CONSIGNE: Selon le texte sur le beurre, pourquoi le beurre a-t-il longtemps été considéré comme la graisse du pauvre ? Répondez en une à trois phrases.

━━━ EXTRAIT DU TEXTE

Le beurre fut longtemps considéré comme la graisse du pauvre : c’est un produit facile à produire localement, au contraire de l’huile, qui ne se récolte qu’une fois l’an et qu’il faut faire venir du Sud.

Les grecs le connaissaient déjà sous le nom de bouturon (de bous, la vache et turos, fromage ou préparation lactée), mot dont dérivent la plupart de termes qui servent à le désigner dans les langues occidentales, du butyrum latin au butter anglais, en passant par le burro italien, le Butter allemand et le beurre français*. Pourtant, durant toute la période Antique et au Moyen-Age, le beurre n’est guère apprécié par le monde greco-romain. Méprisé par Jules César comme produit tout juste bon à graisser ses sandales, il garde longtemps une image de produit essentillement médical, destiné à lutter contre les infections de la peau, les brûlures et les maladies occulaires, ou cosmétique, pour adoucir la peau ou faire briller les cheveux. Cette connotation négative se retrouve dans une expression comme «compter pour du beurre» (compter pour rien).

Ce sont les peuples barbares qui nous le transmettront comme produit à vocation culinaire. Mais nos langues ne garderont aucune trace de la racine des langues celtiques – breton amann, gallois ymenyn, gaélique de l’ile de Man eeym, irlandais im –, de celle des langues germaniques nordiques - danois smør, suédois smör , ou de celle des langues slaves - russe maslo, serbo-croate maslac.

A partir du XVe siècle, le beurre devient un produit de luxe, notamment dans les régions du Nord et de l’Ouest de l’Europe. De là, il acquiert une connotation positive, que l’on retrouve dans nombre d’expressions populaires : «avoir du beurre» (être riche), «faire son beurre» (faire fortune), «mettre du beurre dans ses épinards» (améliorer sa situation). L’idée du beurre comme produit de luxe se retouve aussi dans des expressions comme «promettre plus de beurre que de pain» (promettre plus qu'on ne peut donner) ou «vouloir le beurre et l’argent du beurre».

━━━━━━
━━━ DONNÉES FOURNIES

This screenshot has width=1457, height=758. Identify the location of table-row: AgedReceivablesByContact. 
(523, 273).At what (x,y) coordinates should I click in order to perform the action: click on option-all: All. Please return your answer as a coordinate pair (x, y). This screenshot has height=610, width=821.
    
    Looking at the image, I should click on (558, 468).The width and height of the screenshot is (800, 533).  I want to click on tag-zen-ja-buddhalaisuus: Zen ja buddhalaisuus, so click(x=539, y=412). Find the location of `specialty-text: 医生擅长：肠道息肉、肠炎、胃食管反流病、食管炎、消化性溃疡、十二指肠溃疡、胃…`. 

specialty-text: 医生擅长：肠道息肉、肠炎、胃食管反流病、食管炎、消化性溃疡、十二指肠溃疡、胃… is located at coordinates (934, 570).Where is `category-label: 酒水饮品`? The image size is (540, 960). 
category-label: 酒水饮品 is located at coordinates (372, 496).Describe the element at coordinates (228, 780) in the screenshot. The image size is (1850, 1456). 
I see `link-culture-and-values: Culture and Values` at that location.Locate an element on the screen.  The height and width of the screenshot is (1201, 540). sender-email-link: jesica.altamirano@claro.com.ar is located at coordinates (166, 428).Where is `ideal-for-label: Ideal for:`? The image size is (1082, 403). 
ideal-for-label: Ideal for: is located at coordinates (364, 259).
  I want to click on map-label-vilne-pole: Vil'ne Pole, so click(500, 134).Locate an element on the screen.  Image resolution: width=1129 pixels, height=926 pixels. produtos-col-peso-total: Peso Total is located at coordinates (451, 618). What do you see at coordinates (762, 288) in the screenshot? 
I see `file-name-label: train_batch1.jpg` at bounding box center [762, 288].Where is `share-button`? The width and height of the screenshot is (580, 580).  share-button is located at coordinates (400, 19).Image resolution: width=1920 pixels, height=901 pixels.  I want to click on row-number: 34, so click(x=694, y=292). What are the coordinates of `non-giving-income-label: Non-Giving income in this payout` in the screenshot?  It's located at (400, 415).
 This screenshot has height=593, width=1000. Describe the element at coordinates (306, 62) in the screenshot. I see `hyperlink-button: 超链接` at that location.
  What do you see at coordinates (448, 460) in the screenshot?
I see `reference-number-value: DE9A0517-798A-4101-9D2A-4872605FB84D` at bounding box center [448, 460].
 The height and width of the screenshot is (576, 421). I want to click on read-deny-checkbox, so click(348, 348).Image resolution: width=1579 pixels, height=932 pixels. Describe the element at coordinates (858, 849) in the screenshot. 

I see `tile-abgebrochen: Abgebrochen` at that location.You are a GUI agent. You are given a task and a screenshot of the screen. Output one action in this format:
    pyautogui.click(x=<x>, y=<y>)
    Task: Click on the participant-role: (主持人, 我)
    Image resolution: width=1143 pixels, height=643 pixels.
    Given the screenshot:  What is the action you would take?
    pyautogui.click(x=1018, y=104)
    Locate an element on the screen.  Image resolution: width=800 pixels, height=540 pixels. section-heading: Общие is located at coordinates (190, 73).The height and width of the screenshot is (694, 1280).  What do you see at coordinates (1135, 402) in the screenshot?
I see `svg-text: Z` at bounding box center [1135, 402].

━━━━━━

RÉPONSE: Le beurre a longtemps été vu comme la graisse du pauvre parce qu'on pouvait facilement le produire localement. L'huile, au contraire, ne se récolte qu'une fois l'an et il faut la faire venir du Sud.